2 Eylül 2011 Cuma

Safinaz'ın Kabasakal'ı Evcilleştirme Takıntısı



Çizgi filmi izleyenler bu işte bir hata var diyecekler ama adı üstünde çizgi film!!! kadın erkek ilişkilerinde imaj çok kaygan bir şeydir. birinin beğendiğini diğeri beğenmez ancak ve ancak olay fikir zikir ikileminde patinaj çekmekten öteye gitmez. herkese iyi davranan, karıncayı yükünü dert edinip, karıncaya hafriyat kamyonu tahsis eden adamın olayla bağlantısı tamamen fikirde yer almasıdır.

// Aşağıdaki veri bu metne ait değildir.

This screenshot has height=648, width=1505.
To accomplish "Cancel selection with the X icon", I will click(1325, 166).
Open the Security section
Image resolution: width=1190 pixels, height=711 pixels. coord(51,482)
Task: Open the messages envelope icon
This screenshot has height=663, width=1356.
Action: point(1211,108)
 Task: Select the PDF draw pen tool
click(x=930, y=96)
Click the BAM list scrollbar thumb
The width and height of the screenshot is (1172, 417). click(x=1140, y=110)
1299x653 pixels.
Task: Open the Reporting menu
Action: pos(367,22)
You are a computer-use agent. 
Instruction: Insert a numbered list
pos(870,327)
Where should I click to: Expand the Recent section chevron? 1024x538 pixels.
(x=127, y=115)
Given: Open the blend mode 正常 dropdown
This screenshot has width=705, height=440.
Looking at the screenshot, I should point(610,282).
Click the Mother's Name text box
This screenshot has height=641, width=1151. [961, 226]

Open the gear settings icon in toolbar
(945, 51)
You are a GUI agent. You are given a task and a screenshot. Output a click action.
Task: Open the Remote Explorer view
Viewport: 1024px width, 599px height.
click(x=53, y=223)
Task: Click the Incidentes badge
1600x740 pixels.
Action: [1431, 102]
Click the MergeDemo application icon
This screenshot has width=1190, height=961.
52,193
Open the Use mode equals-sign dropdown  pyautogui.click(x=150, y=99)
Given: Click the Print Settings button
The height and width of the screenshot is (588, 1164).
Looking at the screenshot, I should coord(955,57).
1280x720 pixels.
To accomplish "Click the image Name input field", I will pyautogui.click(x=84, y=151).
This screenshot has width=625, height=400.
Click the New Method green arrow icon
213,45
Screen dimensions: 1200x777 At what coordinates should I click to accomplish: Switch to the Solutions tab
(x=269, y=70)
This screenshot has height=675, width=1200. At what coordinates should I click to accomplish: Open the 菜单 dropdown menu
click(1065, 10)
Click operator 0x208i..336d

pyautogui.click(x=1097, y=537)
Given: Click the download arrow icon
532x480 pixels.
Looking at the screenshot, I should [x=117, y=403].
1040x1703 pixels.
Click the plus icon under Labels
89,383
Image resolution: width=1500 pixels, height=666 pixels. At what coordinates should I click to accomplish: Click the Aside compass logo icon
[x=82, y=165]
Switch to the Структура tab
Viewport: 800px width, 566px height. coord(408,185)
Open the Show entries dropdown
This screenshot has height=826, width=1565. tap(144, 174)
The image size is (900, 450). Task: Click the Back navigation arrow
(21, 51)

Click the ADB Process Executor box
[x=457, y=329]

oha olay Safinaz'dan Bülent ERSOY'un  iş makinalarına kadar gelmişse ben baya dağılmışım demektir. neyse.


Çevremde ne kadar ilişki yaşayan kadın varsa hepsinin ana soru bir Kabasakal ile birlikte olmaları. Ne alaka lan, demeyin. Temel Reis ile birlikte olmadıklarının hepsi farkında ama sorun bu farkındalıkları karşısında çaresizce davranıyor olmaları. Evet bana da çok saçma geliyor ancak bu bir gerçek. Yaşadıkları olayları kanıpsayıp yaşamlarına devam ediyorlar. Bu durumdan şikayetçi olup hala bunu yaşıyor olmaları en büyük şaşkınlığım. Eskiden olsa kadınların büyük bir kısmının bunu zorunlu olarak yaşadığını (cehalet, toplum yaşamı,örf/adet), değişimin zaman alacağını ifade eder kendimce hayıflanırdım. Oysa daha fazla yaşanmışlık dinleyip görünce anladım ki büyük bir kısmı bu yaşanmışlıkları sonuna kadar hak ediyor.


ne duydun ne öğrendin hele bir paylaş biz de bilelim, susarak olay anlaşılmıyor yeğen minvalinde konuşmalara gerenk yok. Eğitim malesef ki mallığa çare olamıyor. Yaşadığı tüm negatifliğe, yok sayılmışlığa, ilişkinin temel direklerinden saygı ve mutluluğa ulaşamayan Safinazların bu duruma dur dememesinin tek nedeni evcilleştirme takıntısından başka da bir şey değil.


yazıma şöyle bir Mevlânâ hikayesi ile son vermek istiyorum; 


 Avcı ile Kuş
Avcının yakaladığı küçük kuş birden konuşmaya başladı:


- Ben minicik bir kuşum dedi, etim, dişinin kovuğunu bile doldurmaz. Eğer serbest bırakırsan işine yarayacak üç öğüt veririm. Dinle, birinci öğüdüm şu: "Olmayacak bir söz duyarsan, asla inanma!"


Avcı şaşırmıştı. İkinci öğüdü isteyince küçük kuş:


- Beni bırak, ikinci öğüdümü şu damın üstünde vereceğim dedi.


Avcı kuşu bıraktı. Bir lahzada dama konan kuş:


- Dinle dedi, "geçip gitmiş şeyler için asla üzülme". Olan olmuş, biten bitmiştir çünkü. Bak, benim karnımda on dirhem ağırlığında bir inci vardı. Çok kıymetli bir inciydi bu. Ne yazık ki elinden kaçırdın...


Avcı daha çok şaşırmış, kuşu serbest bıraktığına pişman olmuştu. Ah vah etmeye, saçını başını yolmaya başladı.
Kuş:


- Ne oldu? diye sordu. Niçin dövünüp duruyorsun? Ben sana olmayacak söze asla inanma dememiş miydim? Sen karnımda inci olduğunu duyunca bu öğüdü hemen unuttun. Kendisi üç dirhem gelmeyen kuşun karnında on dirhemlik inci olur mu hiç? Üstelik ikinci öğüdümü de unutmuşa benziyorsun. Hani elden kaçırdığın şeyler için asla üzülmeyecektin!


Avcı utanmış başını yere eğmişti.


- Üçüncü öğüdünü ver bari diye inledi.


Küçük kuş damdan kalkıp yüksekçe bir ağacın dalına kondu ve oradan gökyüzünün boşluğuna doğru süzülürken şöyle bağırdı:


- Behey sersem avcı, sen verdiğim ilk iki öğüdü tuttunmu ki üçüncüsünü istiyorsun?